--- READING PASSAGE Enclosed Below ---

Meanwhile the rig needed adjusting. The breeze can get very stiff quickly in the Mediterranean and I found that a plain piece of line for a sheet was too hard to handle. I rigged a traveler system with blocks and it became manageable, but the boat would not tack. I asked for advice on the Wooden Boat forum, and people blamed the full-length narrow external keel and attached skeg. I ignored the advice to take a chainsaw to it but shortened the traveler and prepared for other small adjustments. Then our daughter and grandson came for three weeks and I put everything on hold to spend time with them. 

The rig is a single sprit sail with a brailing line. I found that brailing depowers the sail almost instantly, but in a stiff wind the clew flaps and creates serious wind resistance. I figured out a way to secure the clew by tying it to the mast with the end of the brailing line. The boat, having a bit less freeboard than Aerie and a generous skeg, is very efficient at rowing. 

Just as I was preparing to do another launch, there was a doozy of a thunderstorm that poured enough water on to tear the cover and fill the bottom to a sizeable depth. It took this rainwater to show me the most serious source of leakage: the pressure of the roller had also cracked the epoxy fillet at the seam between garboard and second chine.

I am having some people come over to take the boat off the trailer and flip it again. I will repair the seam, and equally importantly, will replace the rollers with cradle boards to distribute the weight. I think I know why the damage happened (the winch was attached too high on the stem and exerted too much downward pressure, something I have fixed) but I am not taking any more chances.

Tuesday, April 21, 2020

End of an era

Aerie, the boat I built in Ohio eight years ago, is no longer mine. A series of unfortunate events forced me to sell her for a fraction of her cost (including the trailer). After dragging her over the Rockies to California I had to put her in storage, not having a garage of my own. It was inconvenient and expensive. Eventually I moved her to the back yard, first under a tarp, then under a tent "portable garage." I built a gate in the back fence, which opens up to the grounds of a school. For a few enjoyable outings I pushed her on her trailer over a short stretch of grass to the school parking lot, hitched the trailer and took her to the water. Then the school district decided to rebuild the school and cut off access through that gate. I got Aerie out with only five days to spare before construction started, blocking the gate.

--- End of Enclosed READING PASSAGE ---
--- ENTRIES SUPPLIED Enclosed Below ---

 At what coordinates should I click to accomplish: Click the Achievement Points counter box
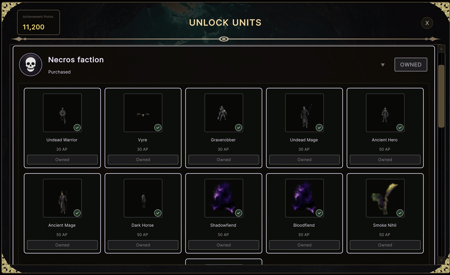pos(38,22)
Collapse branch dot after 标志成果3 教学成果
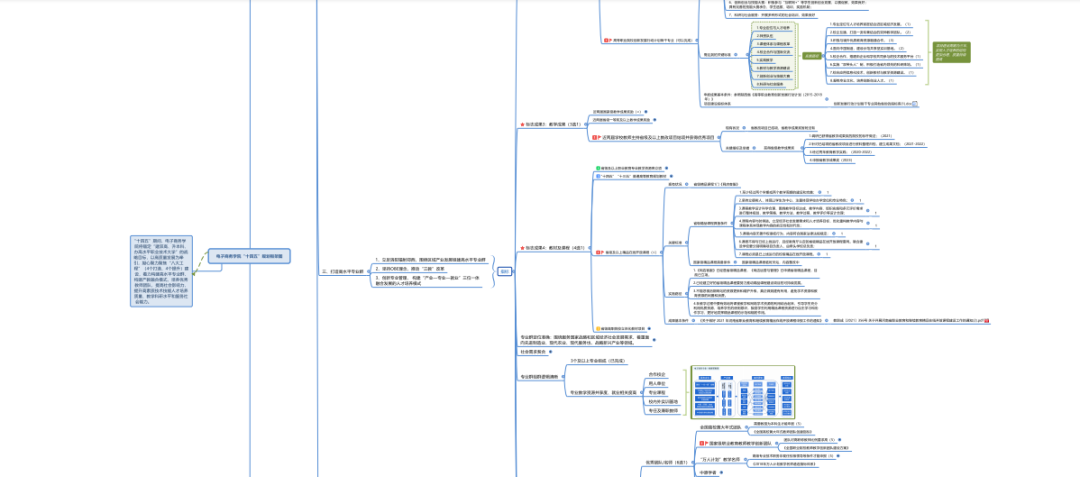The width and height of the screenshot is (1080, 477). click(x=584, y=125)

--- End of Enclosed ENTRIES SUPPLIED ---
--- ENTRIES SUPPLIED Enclosed Below ---

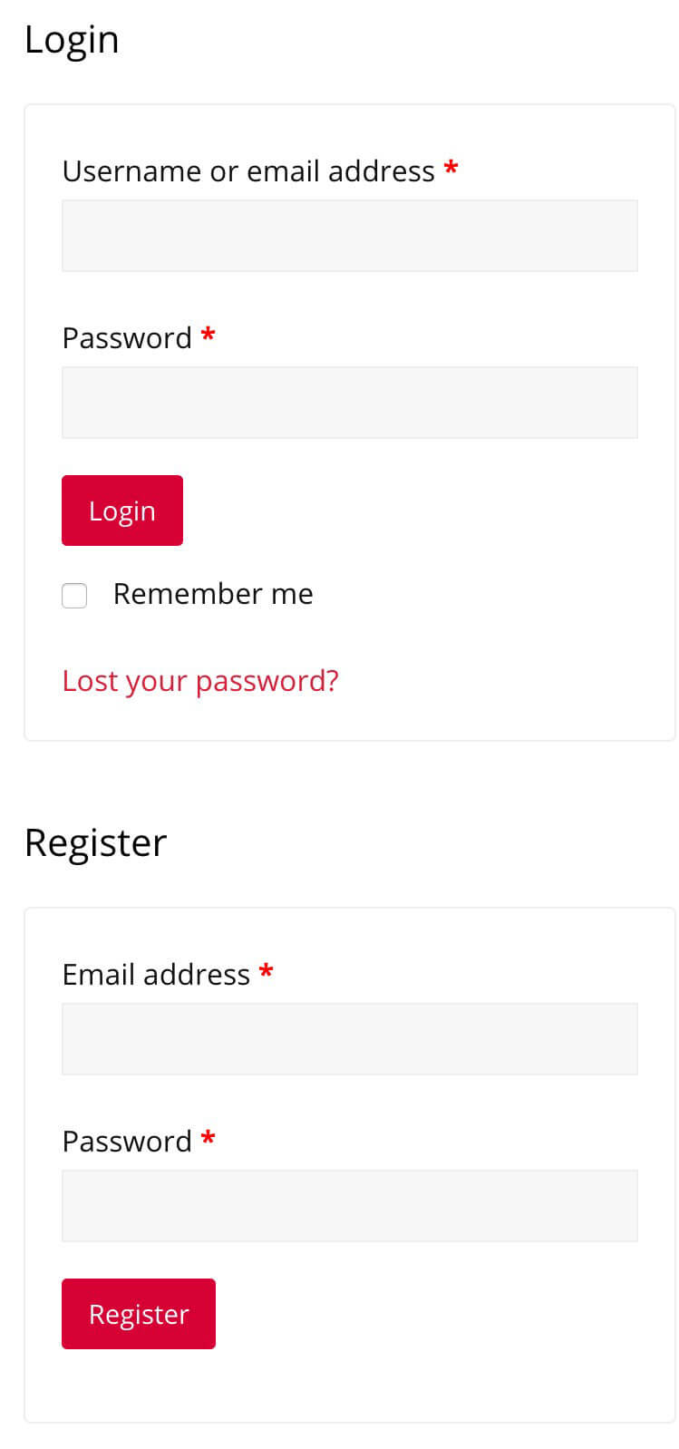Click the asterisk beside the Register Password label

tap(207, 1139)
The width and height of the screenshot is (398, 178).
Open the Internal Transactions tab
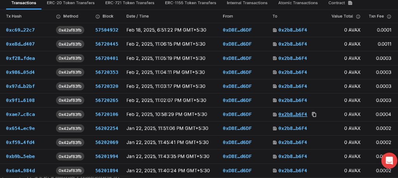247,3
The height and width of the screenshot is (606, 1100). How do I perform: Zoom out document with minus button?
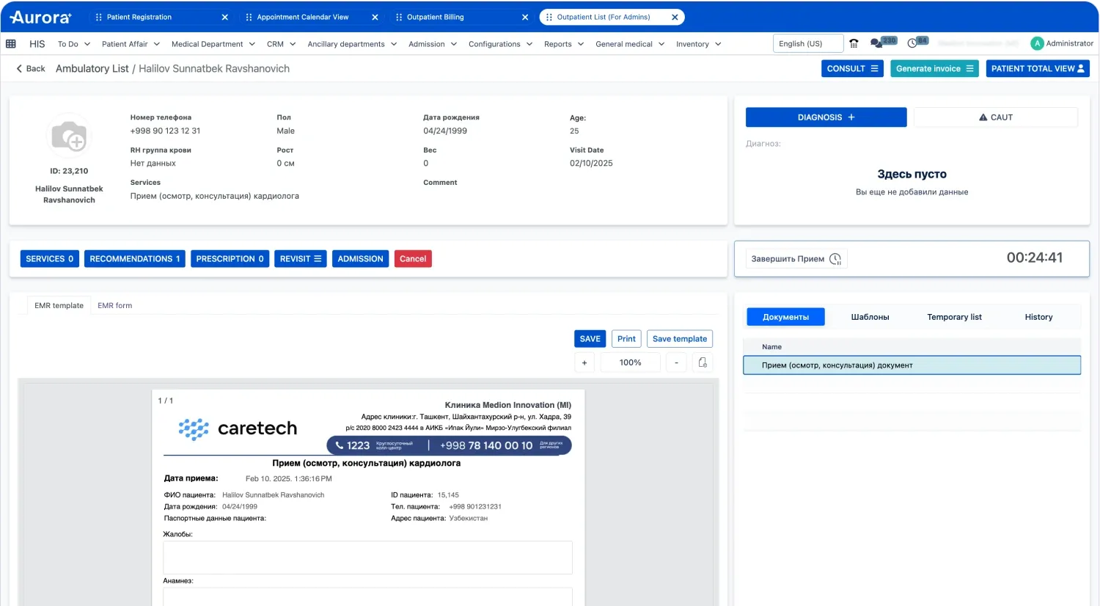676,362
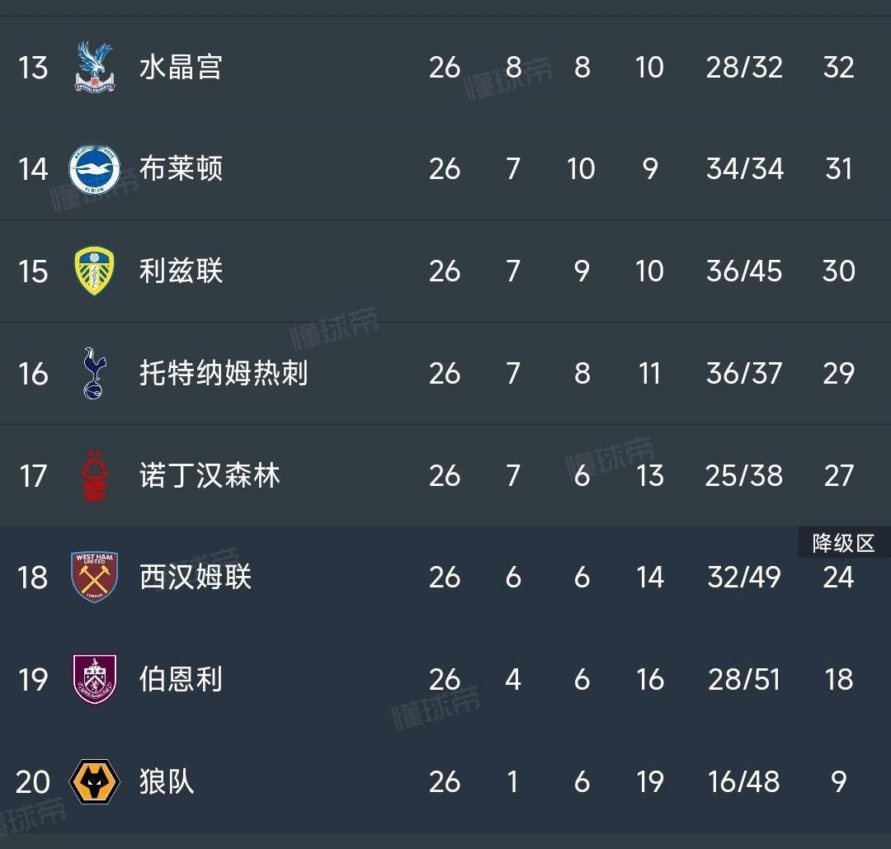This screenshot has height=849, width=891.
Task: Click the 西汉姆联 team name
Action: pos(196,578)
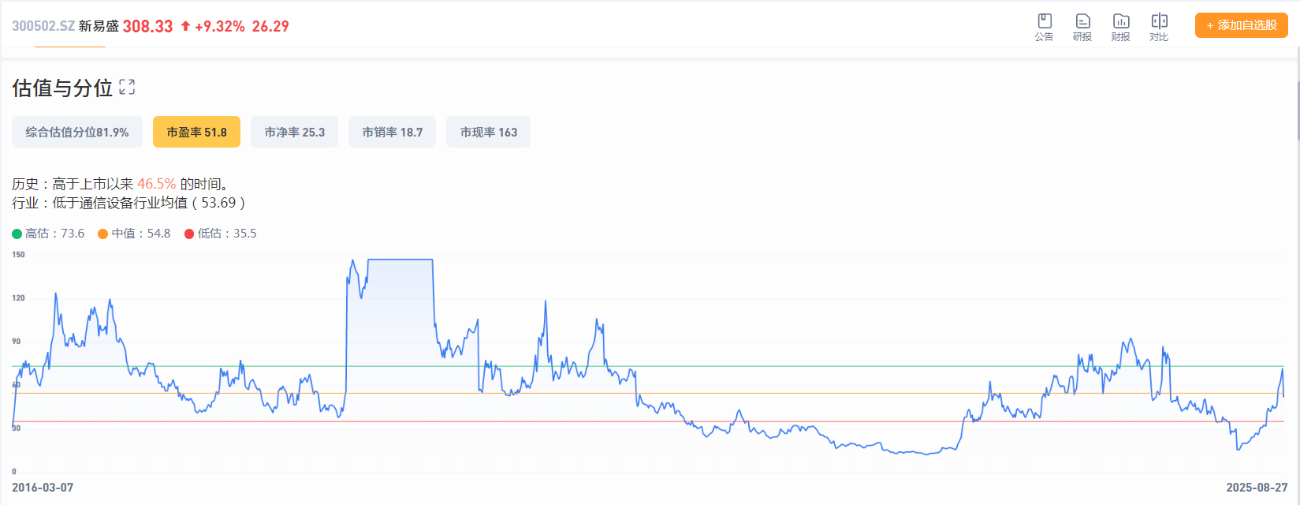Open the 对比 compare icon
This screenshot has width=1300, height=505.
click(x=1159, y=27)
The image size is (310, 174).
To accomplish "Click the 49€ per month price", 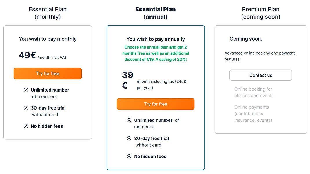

--- End of Enclosed ENTRIES SUPPLIED ---
--- ENTRIES SUPPLIED Enclosed Below ---

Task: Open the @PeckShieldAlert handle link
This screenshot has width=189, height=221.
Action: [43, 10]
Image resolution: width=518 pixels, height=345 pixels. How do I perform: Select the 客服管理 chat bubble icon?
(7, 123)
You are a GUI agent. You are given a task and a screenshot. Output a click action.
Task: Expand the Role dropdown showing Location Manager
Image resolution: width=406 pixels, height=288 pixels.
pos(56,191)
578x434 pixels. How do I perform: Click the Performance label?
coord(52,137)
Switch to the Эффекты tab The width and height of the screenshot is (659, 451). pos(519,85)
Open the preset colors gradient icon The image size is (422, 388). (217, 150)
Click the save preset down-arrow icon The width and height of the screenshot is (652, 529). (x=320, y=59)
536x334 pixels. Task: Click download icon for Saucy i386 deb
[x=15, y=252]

--- End of Enclosed ENTRIES SUPPLIED ---

◆ ACTIONS TO TAKE:
**a)** List every geographic place named in the boatbuilding text.
**b)** Quote the part of the boatbuilding text that begins with the words containing "Tuesday, April 21, 2020" and ends with "blocking the gate.".

◆ TASK RESULTS:
**a)**
Mediterranean
Ohio
the Rockies
California

**b)**
Tuesday, April 21, 2020

End of an era

Aerie, the boat I built in Ohio eight years ago, is no longer mine. A series of unfortunate events forced me to sell her for a fraction of her cost (including the trailer). After dragging her over the Rockies to California I had to put her in storage, not having a garage of my own. It was inconvenient and expensive. Eventually I moved her to the back yard, first under a tarp, then under a tent "portable garage." I built a gate in the back fence, which opens up to the grounds of a school. For a few enjoyable outings I pushed her on her trailer over a short stretch of grass to the school parking lot, hitched the trailer and took her to the water. Then the school district decided to rebuild the school and cut off access through that gate. I got Aerie out with only five days to spare before construction started, blocking the gate.